__SUPPLIED RECORDS__.
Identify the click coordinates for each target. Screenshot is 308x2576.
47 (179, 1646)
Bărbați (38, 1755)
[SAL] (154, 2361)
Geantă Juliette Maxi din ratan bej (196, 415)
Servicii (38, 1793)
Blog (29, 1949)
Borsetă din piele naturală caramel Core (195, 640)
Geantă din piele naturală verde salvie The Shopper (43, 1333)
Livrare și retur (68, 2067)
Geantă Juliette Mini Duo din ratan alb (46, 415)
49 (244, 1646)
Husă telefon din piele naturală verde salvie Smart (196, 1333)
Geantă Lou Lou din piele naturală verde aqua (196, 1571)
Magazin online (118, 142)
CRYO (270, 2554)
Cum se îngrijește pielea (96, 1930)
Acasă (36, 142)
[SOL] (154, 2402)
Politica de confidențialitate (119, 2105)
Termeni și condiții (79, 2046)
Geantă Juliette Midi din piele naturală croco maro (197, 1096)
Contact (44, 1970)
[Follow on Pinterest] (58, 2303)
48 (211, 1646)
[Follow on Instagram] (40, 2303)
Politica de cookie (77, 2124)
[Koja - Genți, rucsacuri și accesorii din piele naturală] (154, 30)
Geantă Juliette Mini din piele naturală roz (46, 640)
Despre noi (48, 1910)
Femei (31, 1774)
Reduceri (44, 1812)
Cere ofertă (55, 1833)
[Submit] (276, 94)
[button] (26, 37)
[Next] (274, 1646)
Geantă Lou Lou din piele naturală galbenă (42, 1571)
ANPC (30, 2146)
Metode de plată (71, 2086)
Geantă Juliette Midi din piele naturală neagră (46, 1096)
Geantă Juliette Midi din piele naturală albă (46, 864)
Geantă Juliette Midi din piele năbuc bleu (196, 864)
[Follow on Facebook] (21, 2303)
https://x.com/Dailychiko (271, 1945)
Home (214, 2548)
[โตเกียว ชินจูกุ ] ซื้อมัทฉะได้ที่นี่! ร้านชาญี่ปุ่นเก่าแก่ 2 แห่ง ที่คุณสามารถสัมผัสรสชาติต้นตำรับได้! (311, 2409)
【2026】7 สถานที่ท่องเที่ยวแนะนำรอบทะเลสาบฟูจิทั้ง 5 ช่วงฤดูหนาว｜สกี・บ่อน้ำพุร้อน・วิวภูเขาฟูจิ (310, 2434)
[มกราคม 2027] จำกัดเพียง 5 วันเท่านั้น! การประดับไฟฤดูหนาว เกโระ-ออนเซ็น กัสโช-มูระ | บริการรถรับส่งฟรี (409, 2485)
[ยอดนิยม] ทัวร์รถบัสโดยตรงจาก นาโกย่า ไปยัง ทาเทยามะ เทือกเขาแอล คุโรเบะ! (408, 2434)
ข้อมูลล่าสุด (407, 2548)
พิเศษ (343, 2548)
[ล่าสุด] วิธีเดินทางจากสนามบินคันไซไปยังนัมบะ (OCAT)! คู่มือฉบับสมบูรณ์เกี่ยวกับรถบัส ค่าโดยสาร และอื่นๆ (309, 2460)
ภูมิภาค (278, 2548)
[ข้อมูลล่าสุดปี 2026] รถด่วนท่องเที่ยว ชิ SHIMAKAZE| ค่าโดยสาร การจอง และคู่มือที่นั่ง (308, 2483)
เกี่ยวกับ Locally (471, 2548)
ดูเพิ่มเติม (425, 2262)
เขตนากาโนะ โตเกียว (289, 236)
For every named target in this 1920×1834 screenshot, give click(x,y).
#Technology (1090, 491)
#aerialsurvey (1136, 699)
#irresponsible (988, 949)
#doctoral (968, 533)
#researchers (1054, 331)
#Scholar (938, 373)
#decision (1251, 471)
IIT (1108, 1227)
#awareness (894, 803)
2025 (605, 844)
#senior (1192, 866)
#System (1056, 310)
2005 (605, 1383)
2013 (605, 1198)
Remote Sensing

__TASK__. Send back exactly the lines of the listing above starting at the one with "Geantă Lou Lou din piele naturală verde" and ending at the one with "[โตเกียว ชินจูกุ ]", inclusive, and no others.

__RESULT OF THE TASK__.
Geantă Lou Lou din piele naturală verde aqua (196, 1571)
Magazin online (118, 142)
CRYO (270, 2554)
Cum se îngrijește pielea (96, 1930)
Acasă (36, 142)
[SOL] (154, 2402)
Politica de confidențialitate (119, 2105)
Termeni și condiții (79, 2046)
Geantă Juliette Midi din piele naturală croco maro (197, 1096)
Contact (44, 1970)
[Follow on Pinterest] (58, 2303)
48 (211, 1646)
[Follow on Instagram] (40, 2303)
Politica de cookie (77, 2124)
[Koja - Genți, rucsacuri și accesorii din piele naturală] (154, 30)
Geantă Juliette Mini din piele naturală roz (46, 640)
Despre noi (48, 1910)
Femei (31, 1774)
Reduceri (44, 1812)
Cere ofertă (55, 1833)
[Submit] (276, 94)
[button] (26, 37)
[Next] (274, 1646)
Geantă Lou Lou din piele naturală galbenă (42, 1571)
ANPC (30, 2146)
Metode de plată (71, 2086)
Geantă Juliette Midi din piele naturală neagră (46, 1096)
Geantă Juliette Midi din piele naturală albă (46, 864)
Geantă Juliette Midi din piele năbuc bleu (196, 864)
[Follow on Facebook] (21, 2303)
https://x.com/Dailychiko (271, 1945)
Home (214, 2548)
[โตเกียว ชินจูกุ ] ซื้อมัทฉะได้ที่นี่! ร้านชาญี่ปุ่นเก่าแก่ 2 แห่ง ที่คุณสามารถสัมผัสรสชาติต้นตำรับได้! (311, 2409)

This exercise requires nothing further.